Sırf, mensubu olduğu "TBMM'ne saygı" adına teröriste, "Silahları bırak!.." ve "Teslim ol!.." diye bir çağrıda bulunamayan ve malum terör örgütüne karşı herhangi bir açıklaması olmayan HDP, sanki hedef saptırmak ister gibi Hükümet, Ak Parti ve MHP'yi hedef alan bir "Açıklama"da bulundu.
"Açıklama"da Cumhurbaşkanı'na ve makamına karşı da saygısızca ifadeler kullanılırken, "Terör örgütü" de yol kesip, pusu kurup insanları katleden olarak değil de "meşru olarak, çatışan bir taraf" olarak gösterilmeye çalışıldı.

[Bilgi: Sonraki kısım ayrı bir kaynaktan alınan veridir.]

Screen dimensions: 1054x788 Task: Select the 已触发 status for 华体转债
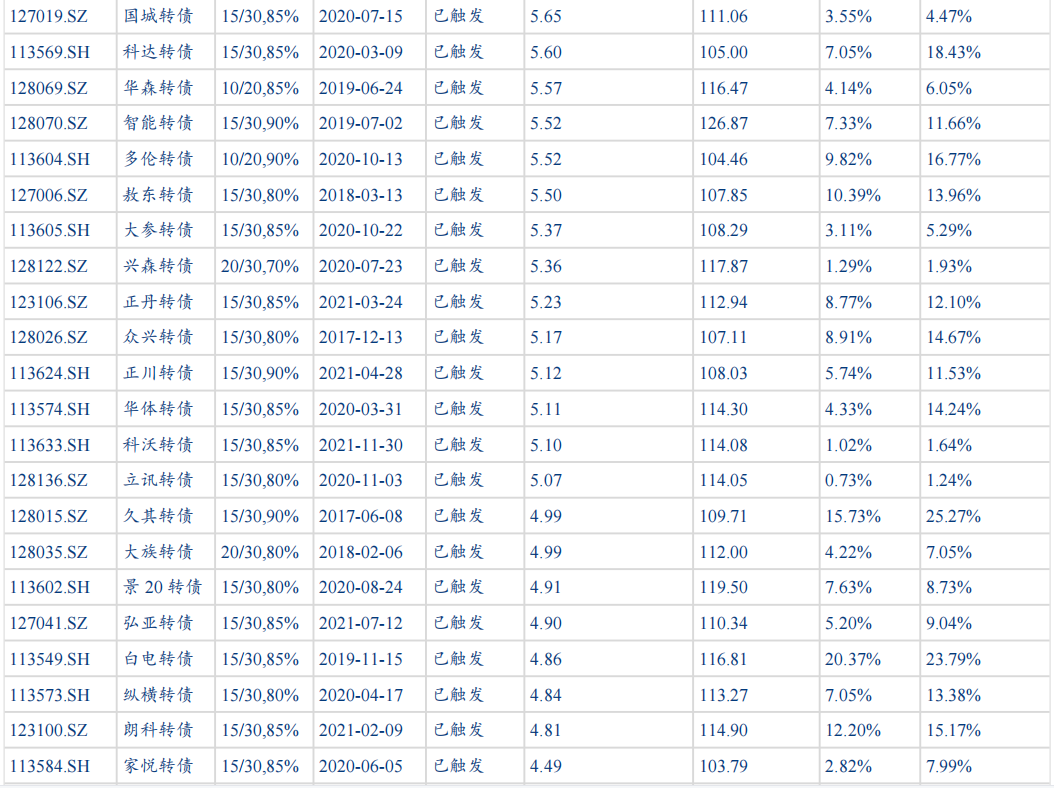458,409
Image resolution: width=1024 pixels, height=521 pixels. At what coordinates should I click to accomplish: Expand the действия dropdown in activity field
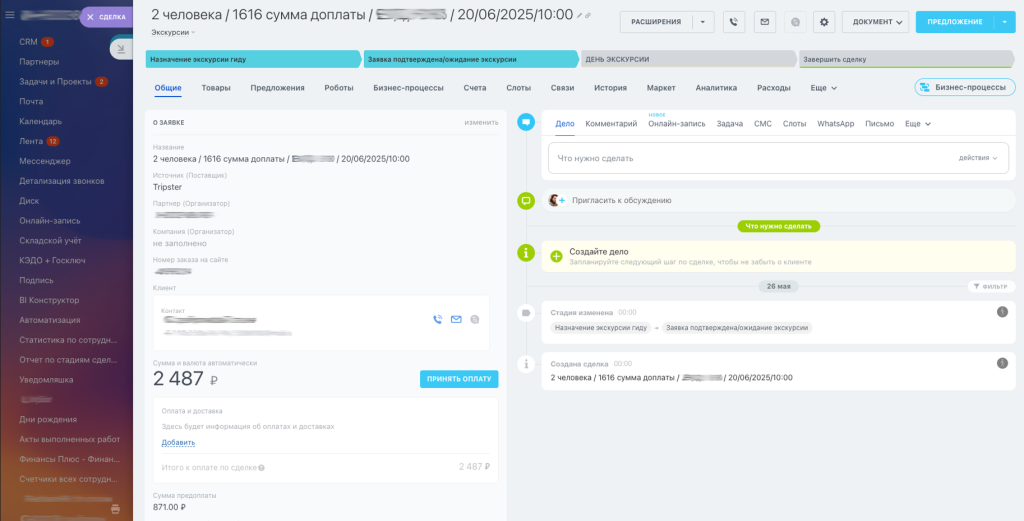click(x=978, y=158)
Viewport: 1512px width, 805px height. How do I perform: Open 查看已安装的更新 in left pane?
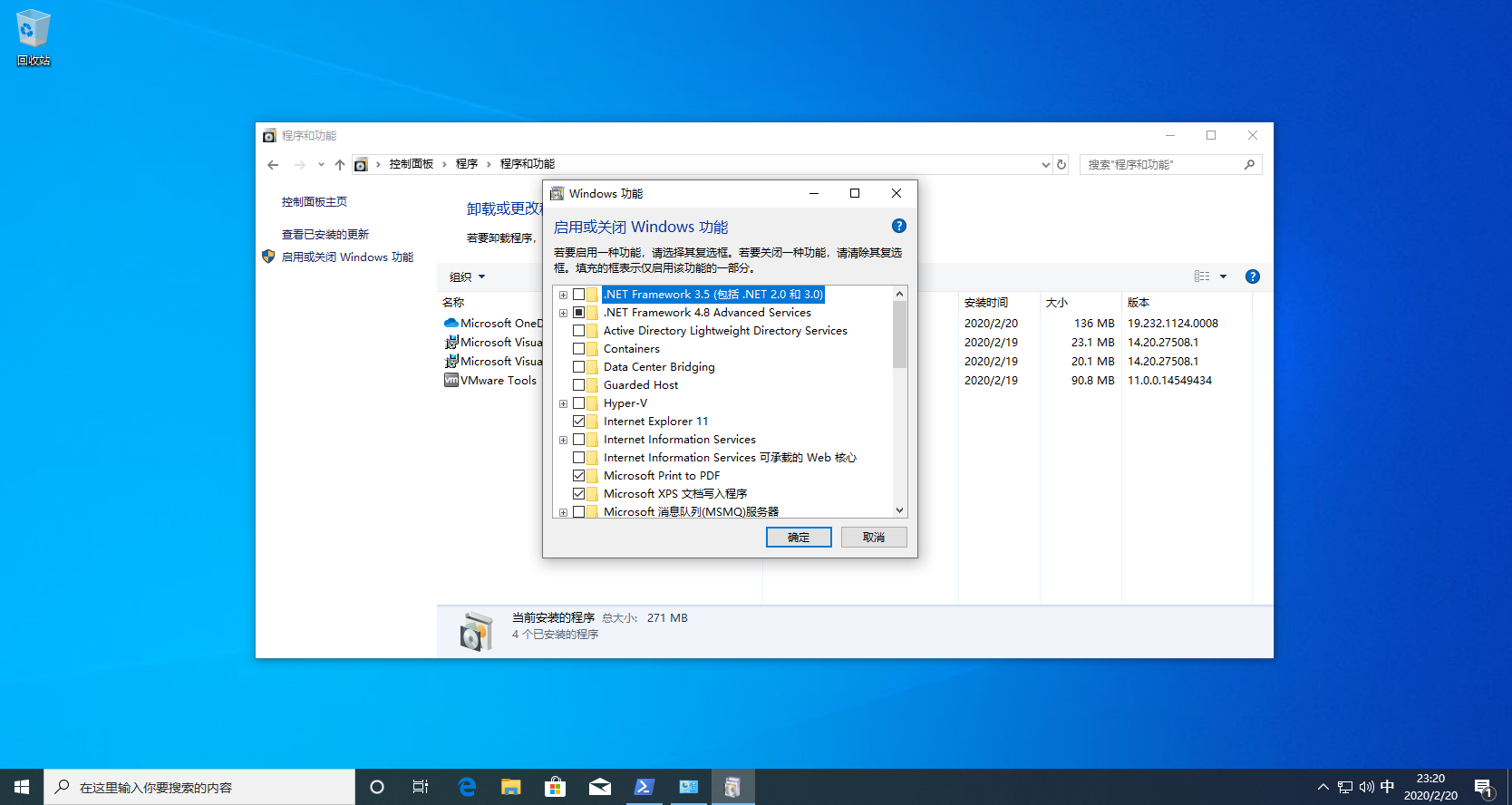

HDP’den yapılan açıklamada, "Bir an önce çatışmaları ve kayıpları durduracak çözüm politikalarının devreye konulması gerekirken, ülkeyi yönetme sorumluluğuyla karşı karşıya bulunanlar kaosu daha da derinleştirecek çatışmacı siyasette ısrar ediyor” denildi.
HDP
Merkez Yürütme
Kurulu tarafından yapılan yazılı açıklamada aynen şöyle denildi:
"Parlamentonun
görevi tatile çıkmak değil, çözüm üretmektir. AKP, parlamentonun işlemesini engelleyerek, çatışmalı süreci derinleştirmektedir. Çözüm süreci bizzat devleti ve ülkeyi yönetenler tarafından durdurulmuş durumdadır. Her gün can kayıpları yaşanırken, devreye girerek çözüm bulması gereken parlamentoyu AKP ve MHP el birliğiyle tatile çıkarmıştır. Üstelik Meclis’te AKP ve MHP oylarıyla Suruç katliamının araştırılması için komisyon önerisi reddedilmiş, eller IŞİD vahşetinin üstünün örtülmesi için kaldırılmıştır. Geçici Başbakan ise çatışmaları, ölümleri bir kenara bırakmış, gece gündüz HDP’ye saldırıyor,
hakaret ve tehdit yağdırıyor, hedef gösteriyor.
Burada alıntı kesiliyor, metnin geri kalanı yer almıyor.